[Excerpted passage]
We are lucky to live in a country where copyright protection is automatically afforded to creative works, a saving grace that makes Australia’s copyright law imperfections almost palatable.
For musicians, the stakes can be high when it comes to copyright infringement. Contrary to what many Australians may think, there is no such thing as the innocent use of a song, nor is it a ‘victimless crime.’ Most artists derive much of their annual income from royalties, so when an individual or corporation uses a song without permission, without a music licence or without paying royalties, it deprives that artist of a reliable source of revenue.
For Australian musicians, if someone uses your song without your permission it is not only an infringement of your moral rights as a creator of that work but also your economic rights.
So, what are your legal options if you discover someone using your song without your knowledge or permission?
Copyright And The Music Industry
In any situation where your music is broadcast, performed or reproduced, you have a right to royalties.
Copyright protection is automatic in Australia as soon as your original song has been written or recorded.
There are three main situations where copyright infringement of your music can occur.
- Where a song is used by another person, or corporation, without your permission and without paying a music licence.
As recently as last year, NSW Premier Mike Baird unwelcomely discovered that even politicians are not impervious to making copyright infringements.
Baird found himself in hot water over the unauthorised use of R.E.M’s song ‘Everybody Hurts’ in a YouTube take-off of Jimmy Kimmel’s Mean Tweets series. Baird made use of the track without seeking permission or paying a music licence. YouTube removed the clip after Warner Chappell, the band’s publisher, made a copyright claim overnight.
2. Where another musician uses a substantial part of your song without your knowledge or permission and without paying for a music licence.
For example, by using a substantially similar melody, key, beat, harmony or song structure.
In 2010, Men at Work songwriters Colin Hay and Ron Strykert were involved in a high-profile, expensive and drawn out case over the similarities between their famous song ‘Land Down Under’ and the flute line in the children’s song ‘Kookaburra Sits in the Old Gum Tree.’ The Federal Court’s decision in favour of Larrikin Music (the copyright owners of ‘Kookaburra’) reinforced that musicians can be liable for plagiarising a substantial part of another musician’s work without approval.
3. Where another musician samples part of your song without your permission and without paying a music licence.
Vanilla Ice became the centre of a copyright infringement claim for sampling Queen & David Bowie’s ‘Under Pressure’ in his hit song ‘Ice Ice Baby’ without consent and without a music licence.
The case was settled out of court as it was clear that Vanilla Ice had merely altered the rhythm of the baseline in an effort to avoid giving credit, paying royalties, seeking permission and a music licence.
A Run-Down Of Your Rights
As a musician, you have three main rights:
This allows you to reproduce the music you have created in any format.
2. Performance and communication
This right is exercised whenever your music is broadcast on TV or radio, when you perform a song live or distribute your music on the internet.
This protects your status as the sole person who can create derivative works, such as music sampling, unless another person has your permission or a licence to do so.
As a creator of music, you not only possess copyright ownership of the music itself but also in the lyrics and any sound recording of your music.
You also own moral rights to your music, including the right to have your work attributed to you by name, the right to stop anyone else attributing your work to them and the right to protect your music from being used in a way that hurts or damages your reputation.

[Brief]
List every song title named in the passage on music copyright in Australia.

[Record list]
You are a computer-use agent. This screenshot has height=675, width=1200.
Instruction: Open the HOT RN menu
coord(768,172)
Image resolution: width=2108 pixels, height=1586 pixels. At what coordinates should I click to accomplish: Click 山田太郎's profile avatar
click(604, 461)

...

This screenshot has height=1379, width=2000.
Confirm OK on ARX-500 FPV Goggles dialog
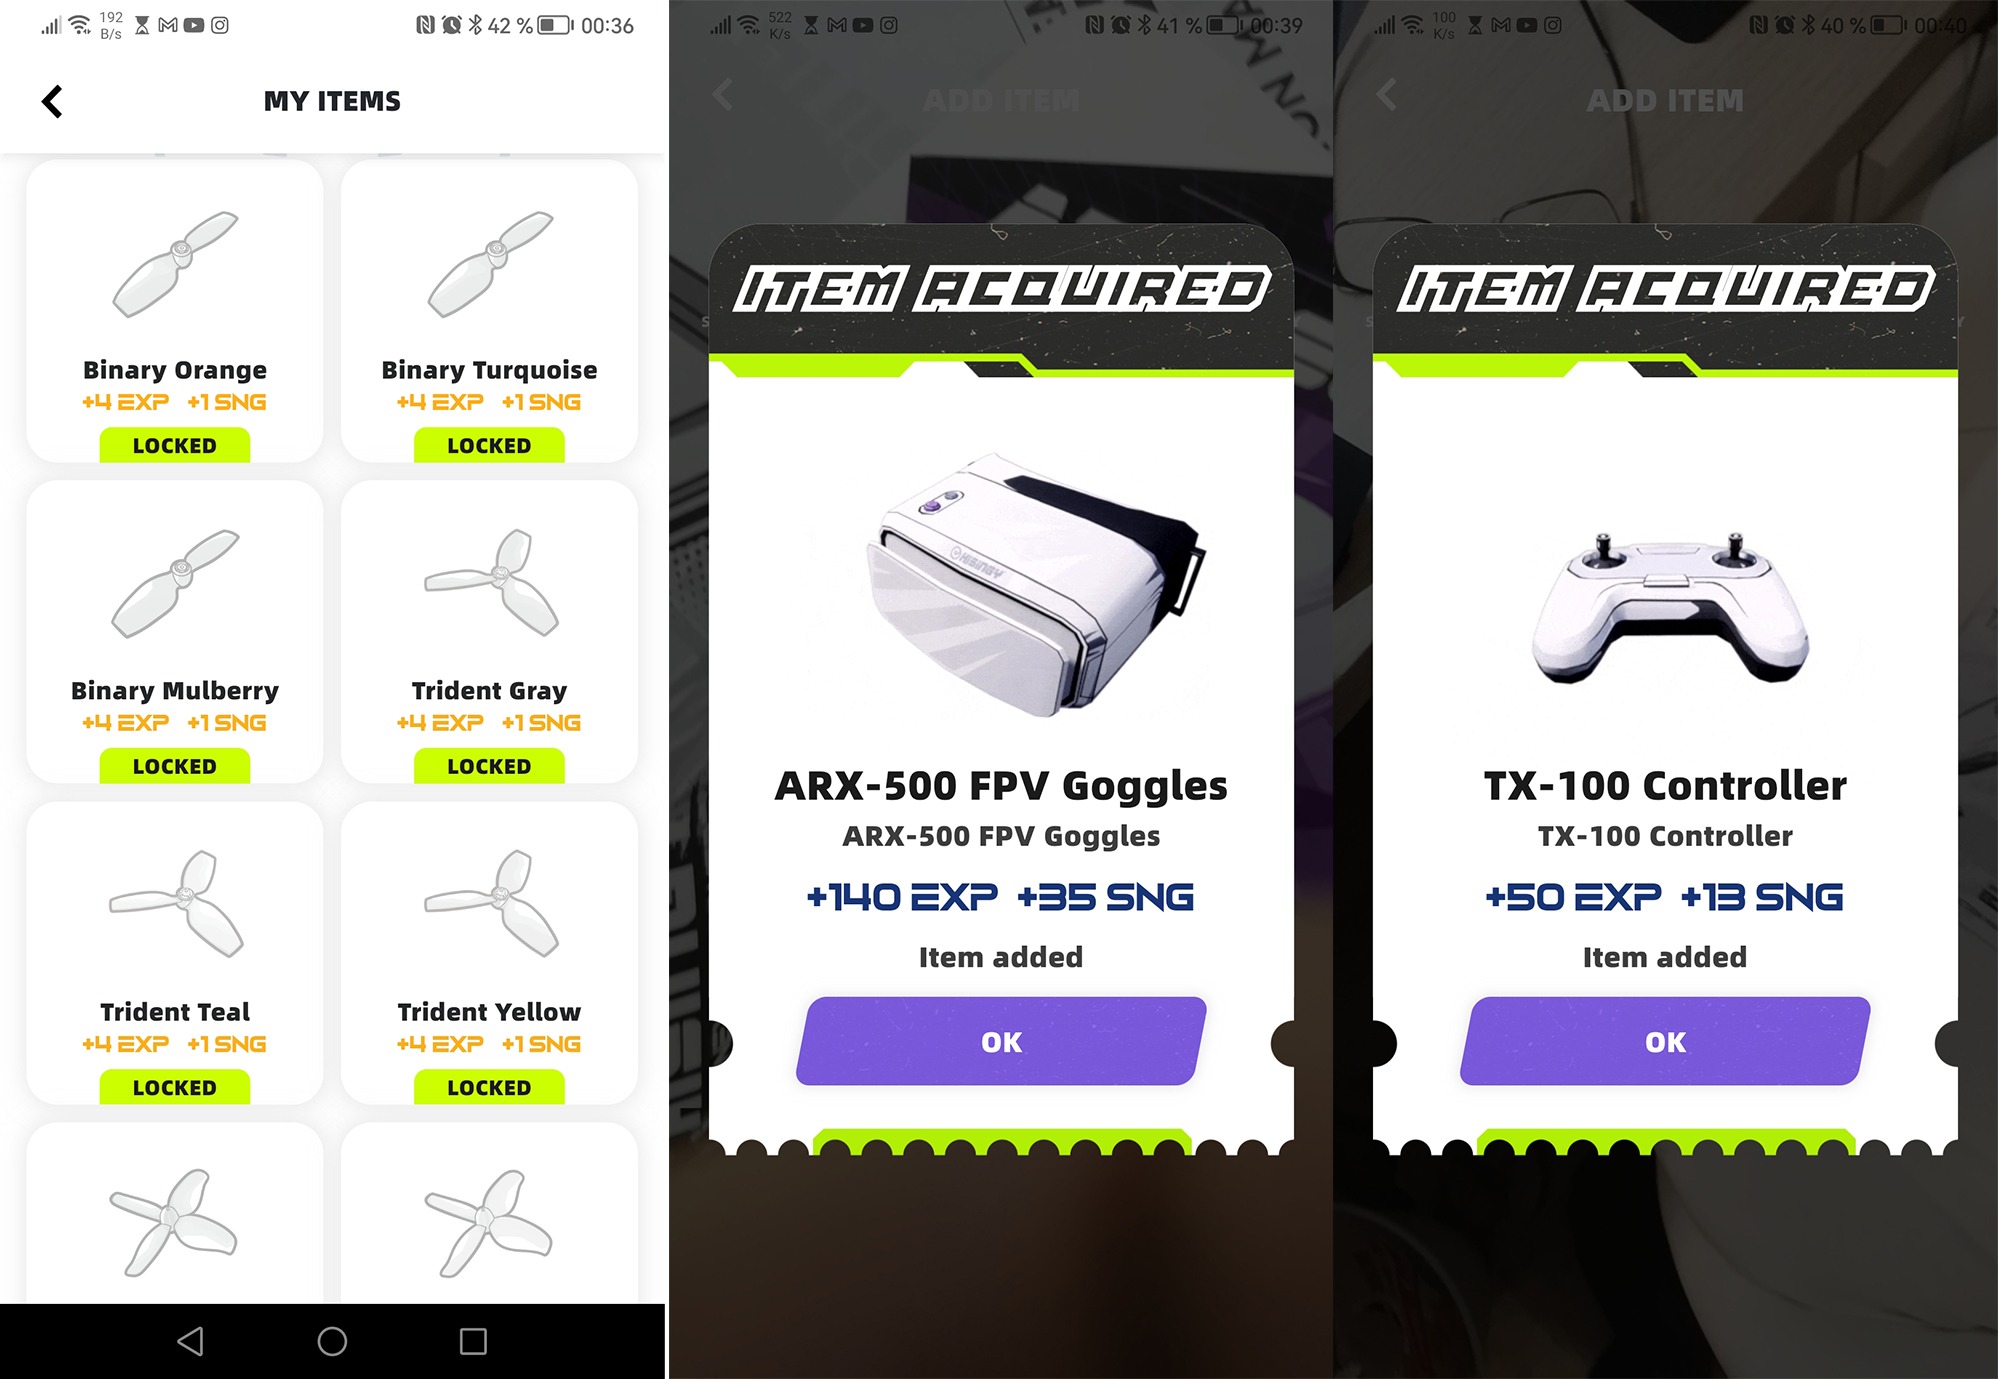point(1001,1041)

[Task result]
- Everybody Hurts
- Land Down Under
- Kookaburra Sits in the Old Gum Tree
- Under Pressure
- Ice Ice Baby